Though NEPA Paranormal investigators also rely on their own keen senses, they do employ sophisticated equipment, some of which Bob has invented himself.

“His big piece right now is the HTO, or Haunted Trigger Object detector,” Katie said. “99.9 percent of cases, there’s a human spirit that’s attached to a person, place, or an object. We’ll use trigger objects to get a reaction. If we think there’s a child spirit, we’ll bring toys. If we’re in a prison, we’ll bring cigarettes. Before the HTO, there was really no way to document evidence with these objects besides them physically moving.”

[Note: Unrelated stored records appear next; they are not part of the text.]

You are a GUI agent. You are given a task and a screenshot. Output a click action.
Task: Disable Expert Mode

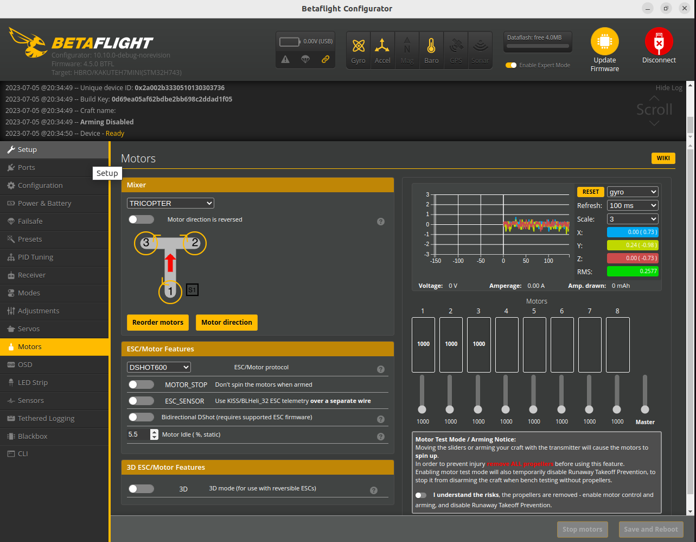tap(510, 65)
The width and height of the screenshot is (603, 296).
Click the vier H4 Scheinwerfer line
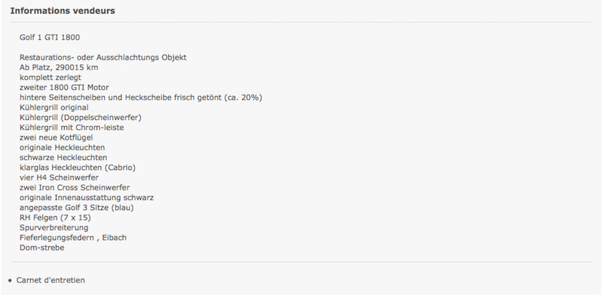[x=59, y=177]
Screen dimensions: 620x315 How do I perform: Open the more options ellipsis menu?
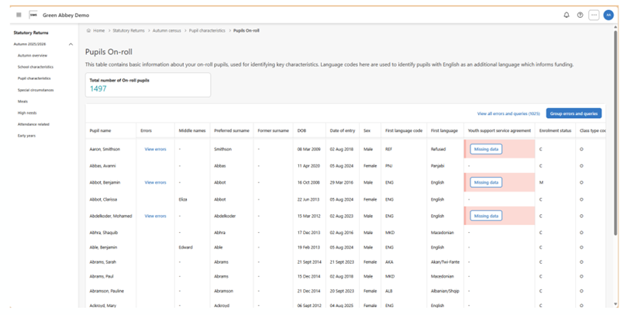pos(594,15)
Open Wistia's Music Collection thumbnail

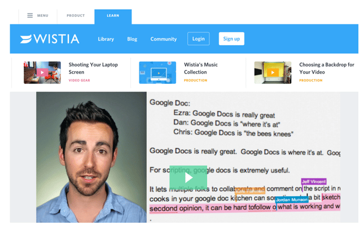157,72
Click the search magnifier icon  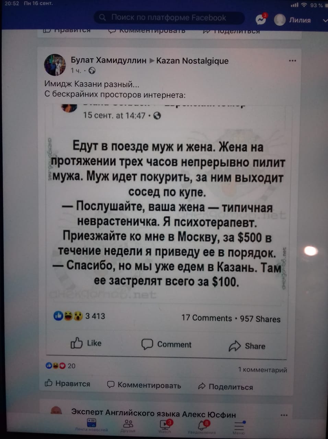point(103,17)
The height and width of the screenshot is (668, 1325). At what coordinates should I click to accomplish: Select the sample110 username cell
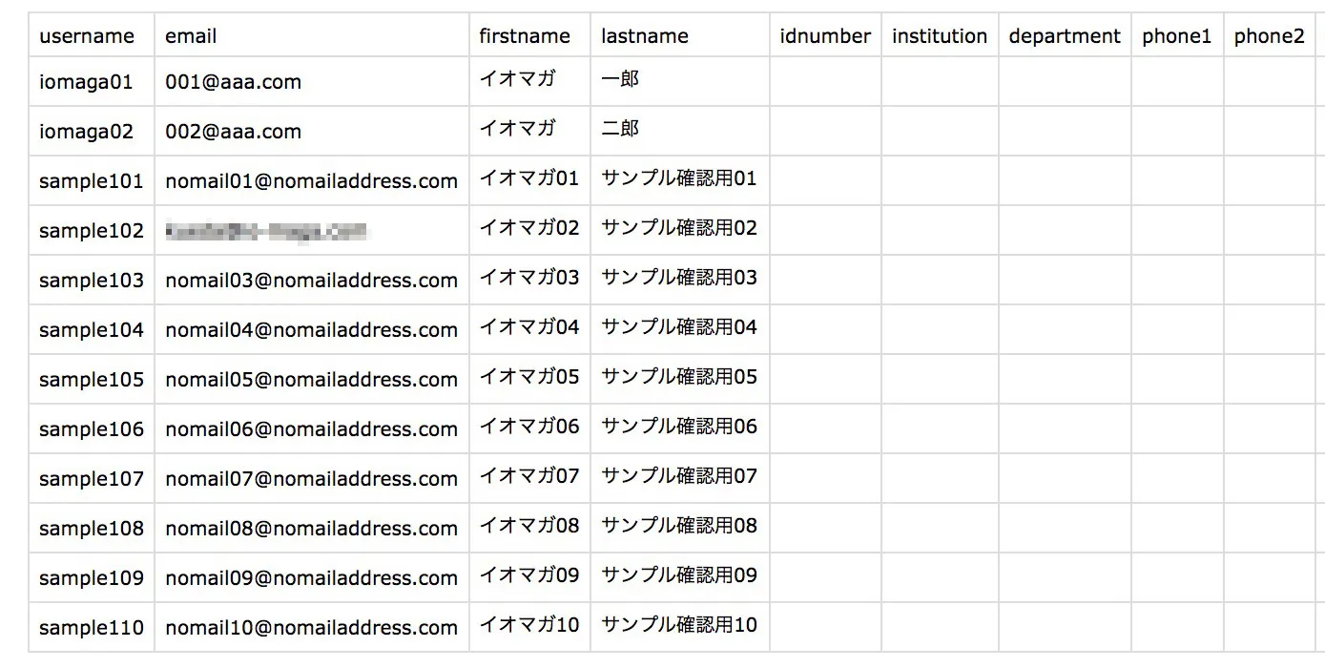[x=92, y=628]
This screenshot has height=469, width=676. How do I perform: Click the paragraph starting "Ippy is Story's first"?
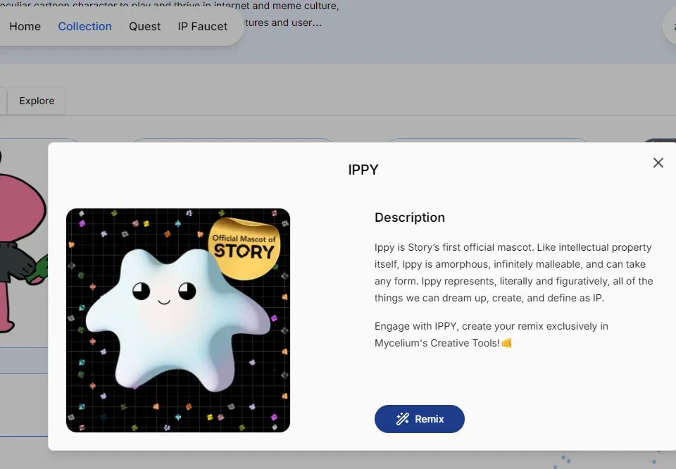(513, 273)
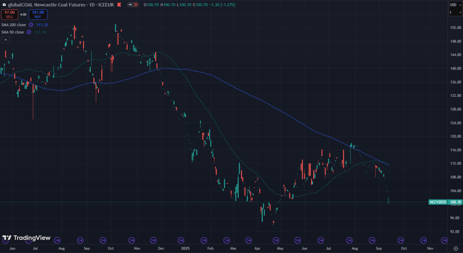Click contract rollover marker above 2025 label
The image size is (463, 253).
coord(181,240)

The HTO hooks up to anything metal or can be used by placing an object on a metal tray. If something touches that object, the device will make a sound and light up.

Many who are familiar with the paranormal have heard the term EVP, or electronic voice phenomena. These are recordings that catch otherworldly conversations, and NEPA Paranormal does its a little differently: they listen to the recordings in real-time, as they are investigating, as opposed to going through footage after they’re home and all is said and done.

And for all the equipment that these two groups do use, there is one thing they arm themselves with that has proven true time and again, and helps lend credibility to who they are and what they do: logic.

LOGIC PREVAILS

NEPA Paranormal and PBI know full well that there are skeptics and critics out there – but that’s just part of the job.

“We value everyone’s opinion, whether they’re skeptics or not,” Bucko said, “and if they are, well, there’s not a lot you can say to people who don’t believe.”

Both groups can, however, and have, applied a term to their methods that they hope will give skeptics some pause when they start to doubt: scientific.

“We’re not looking at every little thing as, ‘Bigfoot this,’ ‘Bigfoot that,’” Bucko said. “We will try to explain things logically, but if that fails, then we know we’ve got something.”

“There are some people who, when they hear what you do, laugh at you and say, ‘Oh, you’re a Ghostbuster, walking around with a pack on your back!’” Hromisin said. “They think you’re wasting your time. But we are very scientific; we debunk, get to the bottom of whatever we find. We don’t think every little noise, tap, or voice is something.”

“One thing I learned very quickly is that credibility is almost impossible to obtain, and once you have it, you could lose it in the blink of an eye,” Katie added. “If you’re not pouring over your own evidence, own experiences, making sure they are what they are, one person can go in and tear that apart and your credibility is shot.

“Honestly, we are our own worst critics, because we have to be.”